(Instructions to follow) Only one range belongs in the answer: the line holding "The width and height of the screenshot is (1076, 483)." through the last line of the records, reproduced as is.

Start of Data

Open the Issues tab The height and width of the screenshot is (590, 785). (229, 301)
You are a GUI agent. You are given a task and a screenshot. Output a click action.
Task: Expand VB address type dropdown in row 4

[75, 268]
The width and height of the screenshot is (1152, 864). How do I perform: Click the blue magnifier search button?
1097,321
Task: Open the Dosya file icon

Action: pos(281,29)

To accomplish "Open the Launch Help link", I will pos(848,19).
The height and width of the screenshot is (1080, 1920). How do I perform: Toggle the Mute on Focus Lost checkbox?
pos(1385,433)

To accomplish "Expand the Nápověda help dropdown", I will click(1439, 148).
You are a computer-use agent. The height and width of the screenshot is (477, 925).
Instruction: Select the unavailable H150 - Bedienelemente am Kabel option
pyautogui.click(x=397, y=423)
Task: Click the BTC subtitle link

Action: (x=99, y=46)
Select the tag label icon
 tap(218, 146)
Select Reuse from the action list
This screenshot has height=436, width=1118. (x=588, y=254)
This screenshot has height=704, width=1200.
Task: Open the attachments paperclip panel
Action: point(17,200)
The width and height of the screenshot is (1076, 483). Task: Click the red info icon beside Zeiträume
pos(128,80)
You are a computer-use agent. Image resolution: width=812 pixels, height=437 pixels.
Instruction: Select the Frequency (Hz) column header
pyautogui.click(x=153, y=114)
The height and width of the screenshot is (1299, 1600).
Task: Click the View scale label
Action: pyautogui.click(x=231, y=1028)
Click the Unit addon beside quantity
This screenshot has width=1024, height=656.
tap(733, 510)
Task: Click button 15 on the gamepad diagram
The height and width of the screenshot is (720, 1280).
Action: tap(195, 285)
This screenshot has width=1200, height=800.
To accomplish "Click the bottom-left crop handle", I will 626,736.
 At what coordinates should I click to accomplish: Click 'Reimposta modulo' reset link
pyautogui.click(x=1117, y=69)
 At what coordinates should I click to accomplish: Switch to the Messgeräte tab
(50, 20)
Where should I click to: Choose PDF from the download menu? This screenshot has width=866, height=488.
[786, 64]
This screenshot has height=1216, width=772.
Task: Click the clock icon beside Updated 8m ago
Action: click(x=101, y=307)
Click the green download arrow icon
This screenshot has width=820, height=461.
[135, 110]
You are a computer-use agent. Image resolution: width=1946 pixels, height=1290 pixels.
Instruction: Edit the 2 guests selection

End of Data

(Solution to the exercise)
The width and height of the screenshot is (1076, 483). Task: Click the red info icon beside Zeiträume
pos(128,80)
You are a computer-use agent. Image resolution: width=812 pixels, height=437 pixels.
Instruction: Select the Frequency (Hz) column header
pyautogui.click(x=153, y=114)
The height and width of the screenshot is (1299, 1600).
Task: Click the View scale label
Action: pyautogui.click(x=231, y=1028)
Click the Unit addon beside quantity
This screenshot has width=1024, height=656.
tap(733, 510)
Task: Click button 15 on the gamepad diagram
The height and width of the screenshot is (720, 1280).
Action: tap(195, 285)
This screenshot has width=1200, height=800.
To accomplish "Click the bottom-left crop handle", I will 626,736.
 At what coordinates should I click to accomplish: Click 'Reimposta modulo' reset link
pyautogui.click(x=1117, y=69)
 At what coordinates should I click to accomplish: Switch to the Messgeräte tab
(50, 20)
Where should I click to: Choose PDF from the download menu? This screenshot has width=866, height=488.
[786, 64]
This screenshot has height=1216, width=772.
Task: Click the clock icon beside Updated 8m ago
Action: click(x=101, y=307)
Click the green download arrow icon
This screenshot has width=820, height=461.
[135, 110]
You are a computer-use agent. Image resolution: width=1946 pixels, height=1290 pixels.
Instruction: Edit the 2 guests selection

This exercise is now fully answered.